Como se não bastasse ser uma das primeiras vezes que saíamos, era preciso celebrar aquilo, mesmo que de forma involuntária e secreta.
A glória da noite tinha outro nome e que de tão magnífico, não me lembro. As assíduas frequentadoras do bar ganharam doses de graça, cortesias da casa.
- É, não se fazem mais bares como antigamente...
- Você só tem 18 anos !
- Bom...não me diga o que fazer !!
E então, a surpresa da primeira boda de amizade: dois sujeitos ao pé da mesa em "missão de paz"; já puxando as cadeiras e pedindo outra bebida, perguntaram se podiam desfrutar de nossa companhia.
Mas, antes que eu pudesse exercitar minha maravilhosa arte prolixa de desculpas esfarrapadas, ela mandou que se sentassem, igualmente sem graça.
Eu a olhei com os olhos de quem já não pensa racionalmente e que já tem 1/5 do cérebro mais lento que o não-habitual. E olhei os amos de companhia com o olhar tediante e fadigado, como só o meu cansaço sabe causar.
Para evitar qualquer tragédia, típica desta pessoa estabanada, eu não dizia nada. Ria ocasionalmente e somente abria a boca para bocejar, pois afinal, a noite já havia se estendido mais que o esperado.

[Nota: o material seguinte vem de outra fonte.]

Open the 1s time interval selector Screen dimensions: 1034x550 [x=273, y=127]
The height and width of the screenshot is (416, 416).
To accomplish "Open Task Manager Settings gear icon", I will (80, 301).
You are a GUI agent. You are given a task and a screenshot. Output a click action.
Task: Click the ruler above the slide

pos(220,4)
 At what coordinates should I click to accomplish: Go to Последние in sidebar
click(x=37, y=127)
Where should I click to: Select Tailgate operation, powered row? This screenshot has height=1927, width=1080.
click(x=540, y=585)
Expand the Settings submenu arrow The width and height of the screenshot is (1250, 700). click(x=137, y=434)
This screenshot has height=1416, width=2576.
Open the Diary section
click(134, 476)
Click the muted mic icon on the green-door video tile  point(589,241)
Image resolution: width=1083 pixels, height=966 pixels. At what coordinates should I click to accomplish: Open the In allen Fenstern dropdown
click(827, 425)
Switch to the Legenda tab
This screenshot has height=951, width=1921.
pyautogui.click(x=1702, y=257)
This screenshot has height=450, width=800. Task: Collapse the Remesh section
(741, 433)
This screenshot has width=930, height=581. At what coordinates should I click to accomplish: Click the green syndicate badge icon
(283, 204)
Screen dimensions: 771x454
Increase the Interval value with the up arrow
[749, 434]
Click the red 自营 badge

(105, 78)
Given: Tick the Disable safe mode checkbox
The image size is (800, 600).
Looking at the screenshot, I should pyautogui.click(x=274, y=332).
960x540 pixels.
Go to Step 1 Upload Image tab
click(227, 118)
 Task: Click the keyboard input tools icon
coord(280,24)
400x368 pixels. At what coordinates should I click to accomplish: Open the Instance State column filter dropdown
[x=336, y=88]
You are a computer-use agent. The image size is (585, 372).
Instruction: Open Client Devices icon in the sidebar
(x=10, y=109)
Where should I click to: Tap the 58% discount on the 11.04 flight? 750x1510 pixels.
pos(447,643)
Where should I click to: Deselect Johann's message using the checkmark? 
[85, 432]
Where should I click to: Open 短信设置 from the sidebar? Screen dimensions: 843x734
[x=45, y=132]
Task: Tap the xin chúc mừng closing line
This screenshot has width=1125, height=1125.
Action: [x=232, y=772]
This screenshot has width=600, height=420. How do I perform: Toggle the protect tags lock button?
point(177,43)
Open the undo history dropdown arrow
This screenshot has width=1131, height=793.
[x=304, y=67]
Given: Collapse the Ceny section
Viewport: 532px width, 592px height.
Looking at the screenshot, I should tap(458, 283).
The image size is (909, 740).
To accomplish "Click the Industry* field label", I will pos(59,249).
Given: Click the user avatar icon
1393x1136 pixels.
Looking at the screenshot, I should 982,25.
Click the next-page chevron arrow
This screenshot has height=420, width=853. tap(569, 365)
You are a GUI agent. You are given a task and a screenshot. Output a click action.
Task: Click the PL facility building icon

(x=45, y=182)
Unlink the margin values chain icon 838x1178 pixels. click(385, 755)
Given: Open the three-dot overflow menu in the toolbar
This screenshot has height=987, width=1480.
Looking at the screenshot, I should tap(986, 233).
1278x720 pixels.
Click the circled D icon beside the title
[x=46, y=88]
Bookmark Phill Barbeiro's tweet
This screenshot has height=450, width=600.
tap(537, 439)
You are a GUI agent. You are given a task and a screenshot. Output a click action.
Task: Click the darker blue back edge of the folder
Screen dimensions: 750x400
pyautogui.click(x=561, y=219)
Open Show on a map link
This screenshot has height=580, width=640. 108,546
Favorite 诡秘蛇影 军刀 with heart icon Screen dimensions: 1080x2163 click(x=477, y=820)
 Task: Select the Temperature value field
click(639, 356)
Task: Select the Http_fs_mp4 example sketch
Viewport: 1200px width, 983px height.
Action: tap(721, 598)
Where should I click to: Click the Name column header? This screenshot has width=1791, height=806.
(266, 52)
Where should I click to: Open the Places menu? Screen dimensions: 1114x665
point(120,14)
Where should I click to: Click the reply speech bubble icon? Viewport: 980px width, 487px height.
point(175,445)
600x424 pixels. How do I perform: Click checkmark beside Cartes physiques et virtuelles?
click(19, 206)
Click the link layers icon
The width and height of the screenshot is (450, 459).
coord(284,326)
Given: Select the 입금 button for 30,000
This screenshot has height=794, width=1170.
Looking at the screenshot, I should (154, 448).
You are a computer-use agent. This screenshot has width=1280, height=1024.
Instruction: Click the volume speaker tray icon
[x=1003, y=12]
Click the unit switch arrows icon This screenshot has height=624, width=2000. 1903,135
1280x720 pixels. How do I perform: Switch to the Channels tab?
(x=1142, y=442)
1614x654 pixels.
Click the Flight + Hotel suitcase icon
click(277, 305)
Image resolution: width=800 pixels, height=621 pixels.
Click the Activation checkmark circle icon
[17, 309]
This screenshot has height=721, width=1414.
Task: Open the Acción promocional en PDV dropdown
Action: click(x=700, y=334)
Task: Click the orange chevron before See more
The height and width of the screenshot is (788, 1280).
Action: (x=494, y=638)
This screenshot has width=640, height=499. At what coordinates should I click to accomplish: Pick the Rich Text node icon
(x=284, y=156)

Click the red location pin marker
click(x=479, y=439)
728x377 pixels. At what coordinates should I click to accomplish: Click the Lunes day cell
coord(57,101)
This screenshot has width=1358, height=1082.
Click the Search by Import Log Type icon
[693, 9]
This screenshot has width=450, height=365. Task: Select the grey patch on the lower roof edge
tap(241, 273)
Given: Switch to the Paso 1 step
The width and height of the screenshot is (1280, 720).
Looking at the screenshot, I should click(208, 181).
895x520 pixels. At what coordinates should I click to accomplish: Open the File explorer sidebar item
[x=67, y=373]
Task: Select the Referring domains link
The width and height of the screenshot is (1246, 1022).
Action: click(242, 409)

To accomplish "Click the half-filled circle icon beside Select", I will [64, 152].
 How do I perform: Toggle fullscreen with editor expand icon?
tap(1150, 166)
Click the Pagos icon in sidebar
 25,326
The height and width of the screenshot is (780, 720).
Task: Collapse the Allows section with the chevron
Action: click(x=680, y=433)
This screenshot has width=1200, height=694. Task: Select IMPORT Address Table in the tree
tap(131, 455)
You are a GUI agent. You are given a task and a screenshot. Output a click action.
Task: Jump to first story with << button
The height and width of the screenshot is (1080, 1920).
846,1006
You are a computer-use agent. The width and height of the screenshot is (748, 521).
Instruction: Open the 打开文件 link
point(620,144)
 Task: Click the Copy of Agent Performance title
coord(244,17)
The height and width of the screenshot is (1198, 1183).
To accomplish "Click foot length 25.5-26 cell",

O indivíduo falava e eu pensava. Pensava sobre os problemas, sobre meus livros, sobre a mesa do lado, o outro lado da rua, minha gastrite em potencial, e sobre a fome e a sede por açúcar que me tomavam. Eu não podia com aquilo...era mais forte que eu, e só mais glorioso seria dormir ali, na mesa.
Dormir aquele sono pesado, que me domava as pálpebras e me bocejava a alma. Aquele sono cansado, inocente, que é só sono e que não pede nem silêncio. Aquele que amortece as ondas sonoras e camufla o silêncio. O cansaço na pura essência, que origina o sono.
- Olha, a gente tem que ir, viu ?
- Ahn ? Ah é, precisamos mesmo.
E fomos.
Ah, a glória da liberdade na noite, na rua e no soluço ! Apesar disso, era um soluço de felicidade, de alegria, que me tomava o estômago e os lábios, pois eu ria, meio sem motivo, mas ainda por motivos insignificantes.
Era bom andar mal e tortamente por aquelas ruas pouco movimentadas, sendo levada pelo braço por ela, afinal...estávamos no final de maio e o inverno começava a arregaçar suas mangas, enquanto nós esticávamos as nossas. E mais do que uma noite ruim e sonolenta, tínhamos agora uma lembrança da primeira boda que fizemos, da segunda (ou terceira) noite que rimos, comentamos, conversamos e fomos amigas. Eu e ela, como irmãs. E de como comemos doces. Eu, é claro, mas ainda doces. Amizades.